Figure 3. Myd88 mutations lower the requirement for T-cell-derived co-stimulatory signals.
A-C, FC analysis of (A) CD4+ or (B) GC TFH cells. (C) GC TFH abundance relative to GCB in the same animals.
D, Experimental scheme for E-G.
E-F, FC analysis of GCB as (E) percentage of B-cells or (F) change between conditions.
G, FC analysis of Ki67 expression in GCB from (E).
H-I, FC analysis of iGCB with variable (H) CD40 or (I) IL-4 stimulation.
J, FC analysis of splenic GCB.
K, FC analysis of GCB in non-immunized mice.
L, B220 and PNA IHC in consecutive sections from animals treated as in K. Scale = 100μm.

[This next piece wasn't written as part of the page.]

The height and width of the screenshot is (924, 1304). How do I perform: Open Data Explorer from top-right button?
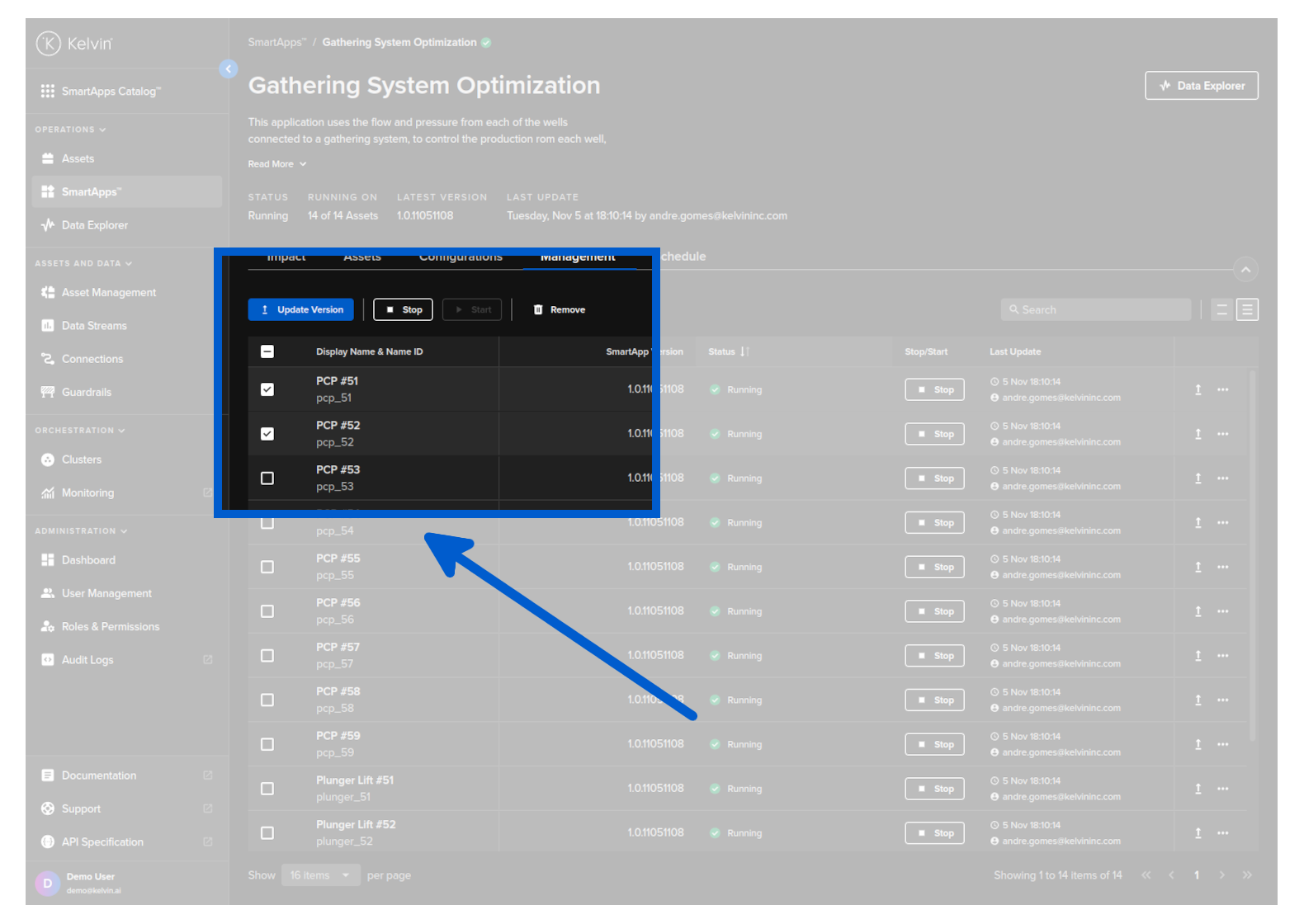(1201, 86)
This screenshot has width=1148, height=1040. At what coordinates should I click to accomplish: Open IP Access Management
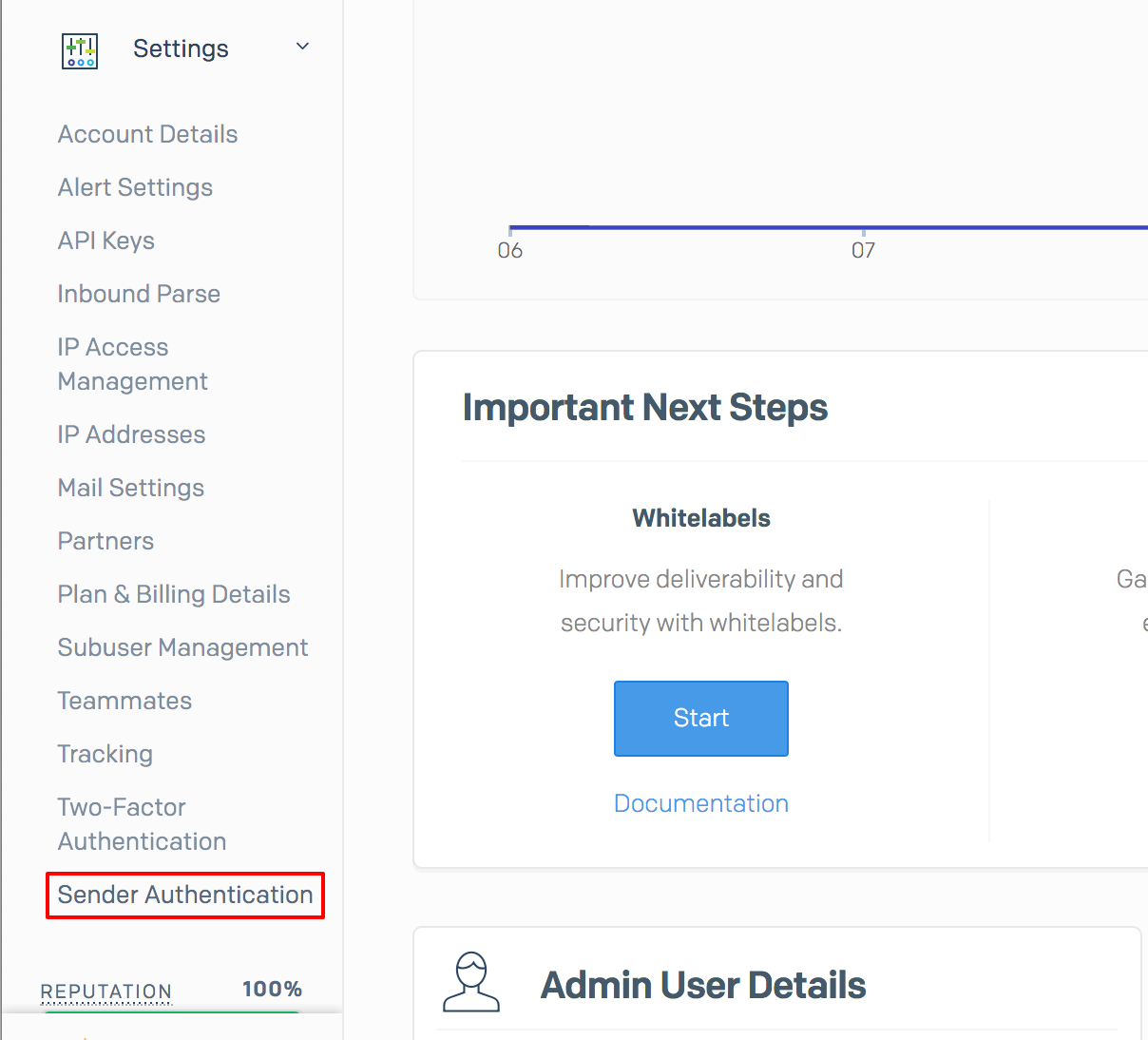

M-N, GC (M) numbers or (N) individual area in naive mice. Dots represent individual (M) animals or (N) GCs. Results for 12–18 animals per genotype, from 2 experiments.
O, FC analysis of Myd88L252P/WT and Myd88WT/WT relative contribution to B-cells and GCB.
Values represent mean ± SEM. P-values calculated using unpaired (A-C,F,G,J,K) or paired (E,G,O) two-tailed Student’s t-test; or Mann-Whitney U-test (M,N); or two-way ANOVA with Tukey’s post-test (H,I).